Mais justement la majorité préfère le trafic au travail ; les propriétaires de maisons applaudissent à ce régime, qui leur vaut en loyers des sommes énormes ; la banque l’encourage, dans l’intérêt de sa circulation usuraire ; le fisc le favorise par ses patentes ; l’agioteur lui réserve ses capitaux ; enfin l’école académique le prône, sous le nom de liberté du commerce. Il ne faudra pas moins qu’une catastrophe pour trancher ce problème de l’égal échange, le plus simple de toute l’économie.

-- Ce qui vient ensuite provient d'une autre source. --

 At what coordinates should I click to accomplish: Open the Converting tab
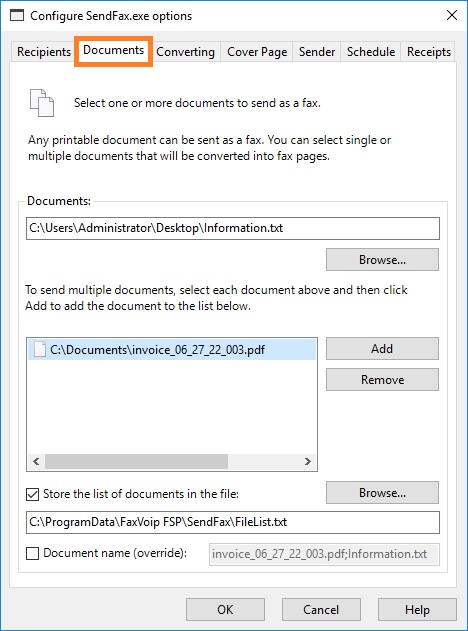(186, 52)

La fin de non-recevoir qu’on oppose à cette réforme, commandée par la Justice, est la difficulté de s’entendre. À la bonne heure ! Oncques ne prétendîmes que la Justice ne devait coûter aucun effort. Pour végéter dans une honteuse licence, rien à faire ; pour appliquer le droit, et par ce moyen arriver à l’ordre et à la richesse, il faut vouloir : ne voilà-t-il pas une puissante exception !…

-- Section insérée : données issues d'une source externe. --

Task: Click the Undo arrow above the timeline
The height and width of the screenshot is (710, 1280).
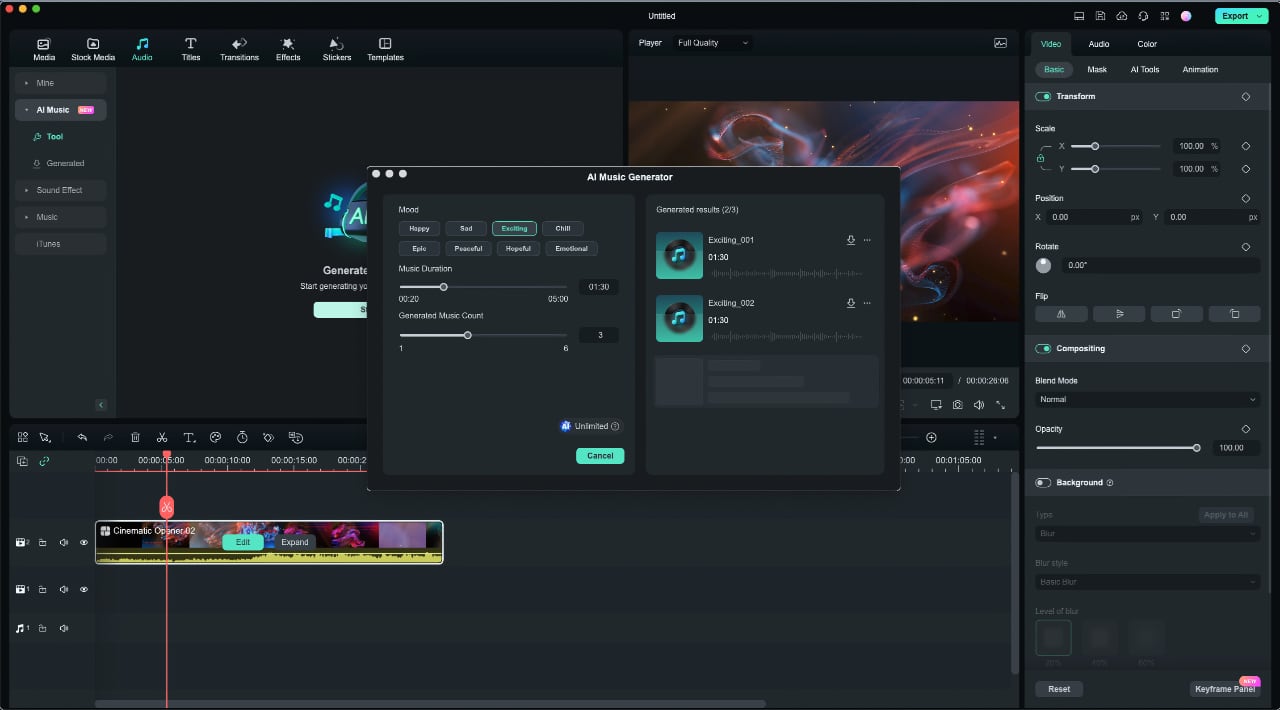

L’année dernière, des capitalistes anglais, prévoyant une hausse sur les sucres, achètent tout ce qui existait en magasins : leur entremise coûte aux consommateurs 12 millions. Cette année, trois récoltes sont achetées d’avance par le commerce. Et la boutique d’admirer, comme la canaille admire les numéros gagnants d’une loterie, comme nos soldats d’Afrique admirent une razzia. Elle ne serait pas la boutique, en effet, si elle avait le discernement du juste et de l’injuste.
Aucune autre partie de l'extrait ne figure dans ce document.